Littératures
sous embargo américain
par Aude
Pivin
Désormais, les éditeurs
américains sont passibles d'une amende pouvant atteindre
1 million de dollars et d'une peine maximale de dix ans de prison
s'ils publient un livre provenant d'un pays sous embargo américain.
Ainsi en a décidé l'OFAC (Office of Foreign Assets
Control), une agence du département américain du
Trésor chargée des sanctions économiques
contre les pays susceptibles de constituer une menace pour la
sécurité nationale des États-Unis.
Depuis septembre 2003 —
sauf autorisation préalable — l'OFAC interdit toute
publication de travaux d'auteurs iraniens, cubains ou soudanais
« qui ne seraient pas entièrement achevés
au moment de la signature du contrat » avec l'éditeur.
La formule, assez vague, est complétée par des
mesures beaucoup plus explicites qui interdisent à tout
Américain de coécrire un livre ou un article avec
des auteurs de ces mêmes pays, de le parachever, d'apporter
des modifications à des ouvrages déjà existants
ou de les promouvoir.
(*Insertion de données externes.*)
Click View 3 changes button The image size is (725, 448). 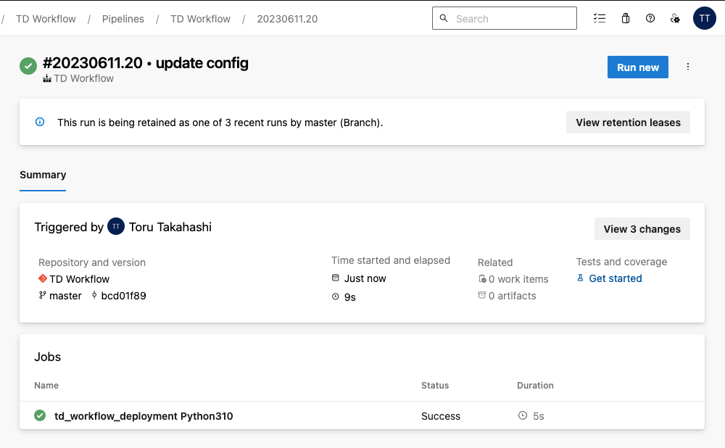click(642, 229)
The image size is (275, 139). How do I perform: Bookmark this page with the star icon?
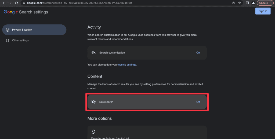(x=240, y=3)
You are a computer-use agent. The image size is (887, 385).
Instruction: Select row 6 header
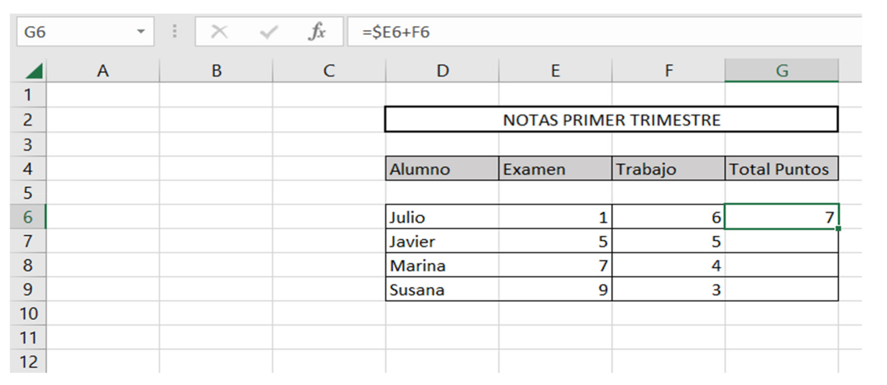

Interdire à un éditeur d'ajouter
des notes ou une introduction à un livre, de le corriger
ou de lui faire de la publicité revient tout simplement
à l'empêcher de mettre en œuvre sa parution.
Devant la menace des sanctions,
les éditeurs n'ont pas d'autre choix que de s'incliner :
parmi les ouvrages suspendus de parution cette année,
on trouve une encyclopédie de la musique cubaine, une
anthologie de la littérature iranienne contemporaine ou
encore un ouvrage scientifique iranien visant à améliorer
les prévisions des tremblements de terre.
Les mesures de l'OFAC suscitent
évidemment de nombreuses réactions dans le pays,
car elles sont contraires à l'amendement Berman (1988).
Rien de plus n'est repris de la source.